Leena Thompson and Kenneth Johnson, Department of Natural Sciences, University of Houston-Downtown, Houston, TX
Abstract:
Hydrothermal gold-bearing veins occur at the contact between equigranular tonalite of the 36 Ma Bullrun Creek stock and serpentinized peridotite. They consist of Fe-actinolite + apatite + magnetite ± Ca-pyroxene. The veins are thickest at the contact, become thinner and eventually pinch out with distance into the tonalite. Gold concentrations are greatest at the contact, and gold is typically associated with late magnetite and Fe-actinolite. These observations suggest that the adjacent serpentinite may have provided at least some of the fluid and metals now observed in the ore veins.

This study focused on a ~16 m wide outcrop of serpentinite, into which a ~2 m thick dike of porphyritic tonalite intruded. In comparison to unaltered serpentinite at either end of the outcrop, serpentinite adjacent to the dike has low total Fe, MgO, and H2O, and higher SiO2, CaO, and CO2. Loss of H2O in these rocks is suggestive of thermal dehydration during dike emplacement. Results of thermal analyses indicate that serpentine (as opposed to anthophyllite or talc) was the principal dehydrating phase adjacent to the dike, and that dehydration occurred at temperatures below the tonalite solidus.

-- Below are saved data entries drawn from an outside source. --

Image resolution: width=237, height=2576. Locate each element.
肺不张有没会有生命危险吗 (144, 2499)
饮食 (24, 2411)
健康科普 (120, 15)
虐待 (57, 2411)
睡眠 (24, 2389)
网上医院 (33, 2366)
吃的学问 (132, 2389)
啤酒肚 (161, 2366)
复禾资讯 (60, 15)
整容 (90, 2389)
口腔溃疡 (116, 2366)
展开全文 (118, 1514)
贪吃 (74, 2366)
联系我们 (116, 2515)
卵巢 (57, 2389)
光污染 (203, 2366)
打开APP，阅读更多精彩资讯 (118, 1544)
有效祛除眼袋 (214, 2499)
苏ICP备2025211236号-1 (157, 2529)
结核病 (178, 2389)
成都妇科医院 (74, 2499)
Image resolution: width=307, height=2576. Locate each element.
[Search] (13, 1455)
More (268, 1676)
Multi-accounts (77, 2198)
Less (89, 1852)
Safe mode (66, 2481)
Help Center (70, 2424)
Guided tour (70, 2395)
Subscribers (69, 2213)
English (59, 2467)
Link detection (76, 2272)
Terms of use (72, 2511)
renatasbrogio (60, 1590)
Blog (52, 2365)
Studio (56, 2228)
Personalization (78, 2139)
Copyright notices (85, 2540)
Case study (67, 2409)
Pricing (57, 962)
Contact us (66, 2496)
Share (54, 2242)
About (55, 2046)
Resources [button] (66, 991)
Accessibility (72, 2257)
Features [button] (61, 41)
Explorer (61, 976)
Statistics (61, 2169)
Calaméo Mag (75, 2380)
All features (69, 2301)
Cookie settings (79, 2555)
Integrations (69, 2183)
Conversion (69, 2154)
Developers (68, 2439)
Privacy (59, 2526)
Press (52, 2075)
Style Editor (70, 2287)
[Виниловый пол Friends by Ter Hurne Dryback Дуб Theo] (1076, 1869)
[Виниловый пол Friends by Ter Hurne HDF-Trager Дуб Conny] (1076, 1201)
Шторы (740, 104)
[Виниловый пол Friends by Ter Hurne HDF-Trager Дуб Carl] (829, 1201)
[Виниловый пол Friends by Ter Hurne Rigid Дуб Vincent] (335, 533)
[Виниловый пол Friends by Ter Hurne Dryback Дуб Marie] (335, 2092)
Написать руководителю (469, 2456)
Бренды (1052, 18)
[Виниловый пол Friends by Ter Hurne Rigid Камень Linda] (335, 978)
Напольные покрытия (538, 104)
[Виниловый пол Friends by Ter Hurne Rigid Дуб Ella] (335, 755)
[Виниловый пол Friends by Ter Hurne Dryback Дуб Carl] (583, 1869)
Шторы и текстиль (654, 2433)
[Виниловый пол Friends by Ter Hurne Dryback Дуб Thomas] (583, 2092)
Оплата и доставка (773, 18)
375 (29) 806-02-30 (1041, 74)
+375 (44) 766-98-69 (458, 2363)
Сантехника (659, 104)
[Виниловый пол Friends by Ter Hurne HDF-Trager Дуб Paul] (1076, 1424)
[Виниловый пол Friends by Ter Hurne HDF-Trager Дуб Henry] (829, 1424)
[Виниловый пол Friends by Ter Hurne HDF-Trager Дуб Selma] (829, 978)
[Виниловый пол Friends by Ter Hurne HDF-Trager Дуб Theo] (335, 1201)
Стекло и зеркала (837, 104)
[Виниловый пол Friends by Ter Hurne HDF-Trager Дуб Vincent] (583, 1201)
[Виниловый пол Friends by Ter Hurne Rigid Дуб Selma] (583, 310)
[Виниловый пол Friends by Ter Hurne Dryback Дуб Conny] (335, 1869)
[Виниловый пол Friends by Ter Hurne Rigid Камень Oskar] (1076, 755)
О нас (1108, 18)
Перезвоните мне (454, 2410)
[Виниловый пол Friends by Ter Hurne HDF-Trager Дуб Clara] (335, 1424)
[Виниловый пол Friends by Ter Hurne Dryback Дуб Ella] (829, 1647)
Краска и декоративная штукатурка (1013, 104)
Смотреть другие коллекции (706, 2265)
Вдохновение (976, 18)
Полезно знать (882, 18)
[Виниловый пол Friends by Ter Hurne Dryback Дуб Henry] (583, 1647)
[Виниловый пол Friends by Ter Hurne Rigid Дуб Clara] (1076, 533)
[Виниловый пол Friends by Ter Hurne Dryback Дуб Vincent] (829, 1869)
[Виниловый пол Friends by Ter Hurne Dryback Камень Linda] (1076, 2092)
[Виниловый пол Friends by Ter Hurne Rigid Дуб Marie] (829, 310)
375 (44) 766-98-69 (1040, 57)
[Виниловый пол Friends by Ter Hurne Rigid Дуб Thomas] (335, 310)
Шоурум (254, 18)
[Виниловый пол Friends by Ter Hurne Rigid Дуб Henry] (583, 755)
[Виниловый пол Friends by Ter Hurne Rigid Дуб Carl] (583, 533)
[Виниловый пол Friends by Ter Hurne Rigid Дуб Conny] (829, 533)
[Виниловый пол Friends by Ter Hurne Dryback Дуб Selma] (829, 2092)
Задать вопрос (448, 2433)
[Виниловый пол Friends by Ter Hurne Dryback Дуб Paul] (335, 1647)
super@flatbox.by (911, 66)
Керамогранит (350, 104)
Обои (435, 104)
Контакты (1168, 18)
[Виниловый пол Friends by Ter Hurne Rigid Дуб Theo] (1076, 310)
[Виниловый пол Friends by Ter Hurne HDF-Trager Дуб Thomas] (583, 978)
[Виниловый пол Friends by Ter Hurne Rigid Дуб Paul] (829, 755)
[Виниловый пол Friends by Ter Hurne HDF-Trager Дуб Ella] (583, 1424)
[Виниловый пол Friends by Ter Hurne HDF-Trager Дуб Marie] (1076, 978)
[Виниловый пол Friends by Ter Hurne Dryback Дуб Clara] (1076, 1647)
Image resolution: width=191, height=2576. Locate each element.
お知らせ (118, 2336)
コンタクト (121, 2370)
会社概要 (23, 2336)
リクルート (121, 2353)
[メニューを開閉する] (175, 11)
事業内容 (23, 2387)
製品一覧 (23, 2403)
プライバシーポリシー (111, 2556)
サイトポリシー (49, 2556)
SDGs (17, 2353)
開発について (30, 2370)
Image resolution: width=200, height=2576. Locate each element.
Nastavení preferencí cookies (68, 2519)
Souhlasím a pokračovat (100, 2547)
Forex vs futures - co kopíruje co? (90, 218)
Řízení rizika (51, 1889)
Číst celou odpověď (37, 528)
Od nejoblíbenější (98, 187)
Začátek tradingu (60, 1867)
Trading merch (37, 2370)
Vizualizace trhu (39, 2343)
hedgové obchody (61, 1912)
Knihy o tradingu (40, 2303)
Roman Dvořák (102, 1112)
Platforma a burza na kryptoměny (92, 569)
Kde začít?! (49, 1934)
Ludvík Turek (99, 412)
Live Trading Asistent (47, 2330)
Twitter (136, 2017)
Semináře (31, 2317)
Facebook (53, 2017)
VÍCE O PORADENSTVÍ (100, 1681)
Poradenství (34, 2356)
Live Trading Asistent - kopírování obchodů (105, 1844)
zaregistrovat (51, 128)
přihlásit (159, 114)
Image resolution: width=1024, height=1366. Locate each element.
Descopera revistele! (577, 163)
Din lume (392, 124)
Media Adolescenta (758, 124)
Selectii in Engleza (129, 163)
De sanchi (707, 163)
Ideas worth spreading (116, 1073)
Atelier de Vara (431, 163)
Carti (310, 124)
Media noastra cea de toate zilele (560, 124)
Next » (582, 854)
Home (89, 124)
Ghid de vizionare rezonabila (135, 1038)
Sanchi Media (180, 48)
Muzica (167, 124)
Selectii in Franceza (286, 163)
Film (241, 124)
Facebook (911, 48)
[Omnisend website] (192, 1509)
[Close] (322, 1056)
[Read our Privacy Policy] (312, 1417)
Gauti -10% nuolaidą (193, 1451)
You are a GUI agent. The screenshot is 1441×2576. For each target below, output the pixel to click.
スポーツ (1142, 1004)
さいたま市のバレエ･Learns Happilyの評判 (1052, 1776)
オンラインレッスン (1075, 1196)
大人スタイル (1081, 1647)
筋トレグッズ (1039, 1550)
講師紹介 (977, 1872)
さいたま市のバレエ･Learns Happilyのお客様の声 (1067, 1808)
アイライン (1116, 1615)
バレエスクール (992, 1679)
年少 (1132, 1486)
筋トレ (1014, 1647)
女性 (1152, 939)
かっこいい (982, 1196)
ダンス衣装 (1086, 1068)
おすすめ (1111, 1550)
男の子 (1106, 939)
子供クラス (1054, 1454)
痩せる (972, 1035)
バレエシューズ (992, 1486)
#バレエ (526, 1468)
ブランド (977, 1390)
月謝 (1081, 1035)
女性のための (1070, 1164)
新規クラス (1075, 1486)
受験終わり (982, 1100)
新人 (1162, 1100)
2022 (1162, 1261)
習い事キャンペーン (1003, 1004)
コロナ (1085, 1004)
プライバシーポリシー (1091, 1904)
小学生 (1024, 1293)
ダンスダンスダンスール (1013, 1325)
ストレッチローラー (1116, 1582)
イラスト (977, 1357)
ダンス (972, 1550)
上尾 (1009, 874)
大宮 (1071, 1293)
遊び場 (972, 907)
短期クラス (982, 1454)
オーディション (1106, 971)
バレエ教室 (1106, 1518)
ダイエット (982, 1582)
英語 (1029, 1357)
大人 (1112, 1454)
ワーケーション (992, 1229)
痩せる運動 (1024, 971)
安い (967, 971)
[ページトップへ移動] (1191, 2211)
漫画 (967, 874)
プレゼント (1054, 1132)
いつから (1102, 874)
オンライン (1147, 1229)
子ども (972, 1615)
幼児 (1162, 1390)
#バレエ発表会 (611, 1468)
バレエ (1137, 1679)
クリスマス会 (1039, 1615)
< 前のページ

It is suggested that breakdown of serpentine and an Fe-bearing phase (e.g., orthopyroxene, magnetite) supplied Mg and Fe, respectively, that was removed by the dehydration fluid. These results suggest that dehydration of serpentinite adjacent to the Bullrun Creek stock may have provided the fluid and metals (Mg and Fe) that formed the hydrothermal veins within the pluton. The presence of numerous gold mines within the serpentinized peridotite suggests that serpentinite dehydration might have supplied the Au observed in the hydrothermal veins as well. Similarities between these veins and Fe-oxide CuAu deposits worldwide suggest that these results may have implications for the origin of Feoxide Cu-Au mineralization elsewhere.